Thursday, November 6, 2008
2 Months And Going... Strong!
Anyways... Serenity's daddy was involved on and off throughout pregnancy. At about a week before we had her, he moved here to live with us. He was the most supportive person during the birth and I wouldn't change him being there for anything. The following week, he was very supportive and a very great daddy. As the weeks progressed, I guess things were too much for him to handle and at just before her 1 month day, he left to move. I have been here struggling to keep all of her needs met along with keeping my mind staying positive. Of course, thanks to the help of my wonderful family.
It's really hard being a single mom. I know there are people who have it much much worse then me, but that's why its MY blog. I think writing on this blog every day or so will help me to remember and focus on the positive things happening in my life, as apposed to the negative. I can say that more then anything, I miss my "social" life, when you're young and have a baby, your friends tend to think that you can't or don't want to do fun things anymore.

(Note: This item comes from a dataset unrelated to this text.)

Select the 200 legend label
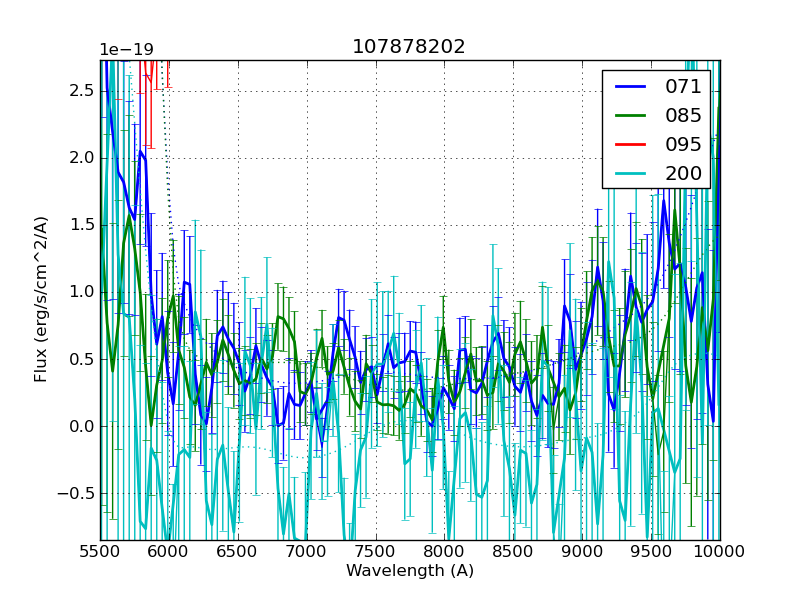(684, 174)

And instead of calling, to even check on you, they just kind of put you to their "book of the past". Its sad and hard. (Thank you for LLL for getting me to socialize with other mommies, but sometimes its hard being in there and hearing about all the "wonderful" daddies, and mine is just not around!)

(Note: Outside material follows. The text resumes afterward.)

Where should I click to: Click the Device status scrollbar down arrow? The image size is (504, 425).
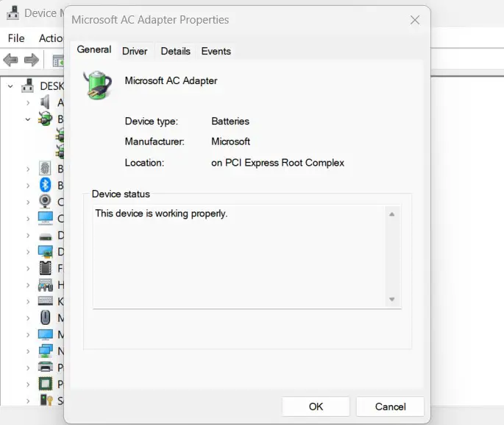(392, 299)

Onto the positive things... Serenity is growing SO much and fast.
*She was born at 6.7 and 18.5 inches. Today she was 10.10 and About 21 inches
*She is holding her head up well, But only when shes sitting on you or you're holding her up
*She hates to be on her belly to play, only to sleep sometimes (only when shes on somebodies lap)
*She loves to smile almost every time someone talks to her, but is very sensitive at times; she throws up the "pitty lip" if something you say bothers her and it is the cutest friggen thing in the WHOLE world!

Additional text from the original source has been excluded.